庭先で作業しているときに選挙に立候補している人に「こんにちは」と声をかけられ、「この度選挙に立候補した○○です。今日は私の政策を伝えに来ました。」と、数分間候補者と政策や選挙について議論を交わすことは、欧米では一般的な風景ですが、日本では公職選挙法違反となります。

目次

個別訪問の禁止

日本では公職選挙法によって禁止されている個別訪問ですが、公選法第138条には「何人(なんぴと)も選挙期間中に、戸別訪問して投票を依頼したり、演説会の日程を告知して歩いたりすることができない」と定められています。

「何人(なんぴと)」とは、立候補者、政党、後援会関係者だけでなく、有権者も含めた誰もがやってはいけないこととして定められているのです。

個別訪問が禁止となった経緯としては、「買収が行われる」「情が湧くことで政策本位・人物本位の選挙にならない」という理由が考えられます。

ちなみに個別訪問とは「特定の人や家に訪問する」ことが戸別訪問にあたり、道端でばったり会った人に関しては「戸別訪問」とはなりません。

個別訪問禁止をかいくぐる方法

「どぶ板」があるような路地まで入り込んで歩き回り、握手をしながら一人一人に指示を求める、いわゆる「どぶ板選挙」と呼ばれる方法です。

確かに一人一人に声はかけてはいますが、特定の家を訪問するのではなく、該当を歩きながら偶然出会った人たちに支持を求めることになるので、どぶ板選挙は戸別訪問にはあたらないのです。
---
### 課題 1:
下のエントリーで「Current」を「History」に入れ替えて、ほかは何も変えずに全部書き直してください。
### 課題 2:
戸別訪問の禁止についての文章の続きを、最後の文のあとから書き足してください。

### 提供されたエントリー:
---
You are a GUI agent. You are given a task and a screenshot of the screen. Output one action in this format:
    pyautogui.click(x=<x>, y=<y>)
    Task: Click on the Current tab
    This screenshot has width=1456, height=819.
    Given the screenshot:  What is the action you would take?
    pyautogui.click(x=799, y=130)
---
### 課題の結果 1:
You are a GUI agent. You are given a task and a screenshot of the screen. Output one action in this format:
    pyautogui.click(x=<x>, y=<y>)
    Task: Click on the History tab
    This screenshot has width=1456, height=819.
    Given the screenshot:  What is the action you would take?
    pyautogui.click(x=799, y=130)

### 課題の結果 2:
個別訪問の禁止が規定された時代背景

個別訪問の禁止が規定されたのは、大正時代です。

これは、ちょうど男子普通選挙を導入する時でしたが、それまでは高額な納税を収めている満25歳以上の男性で、全人口の約1%にあたる人たちに限られていた選挙権が満25歳以上の全ての男性に与えられることになり、政治がどういったものか分からない有権者が急増するのでは?という危惧が起こりました。

個別訪問をすることで、買収などの不正が行われるのではという理由で禁止に至ったと考えられますが、この時に「文書図画の頒布の制限」についても同時に規定されています。

時代背景による戸別訪問の是非

男子普通選挙が導入されてから約百年。ネット送金が出来るような現代では、戸別訪問をしなくても買収することが可能となっていますので、戸別訪問を禁止するメリットはなくなっています。

最近では、議員の減少の影響もあり、政治家や政党組織に接する機会も減っている傾向にあります。

今の時代では、戸別訪問をすることで、多くの有権者が直に候補者と接触する機会を増やすことができ、政治に対する関心を高めるメリットの方が大きいように感じます。

候補者と有権者が直接話をしたりすることで、政治に関心のなかった人々が関心を持ち、本来の選挙の役割を有効なものに変えていけるのではないでしょうか。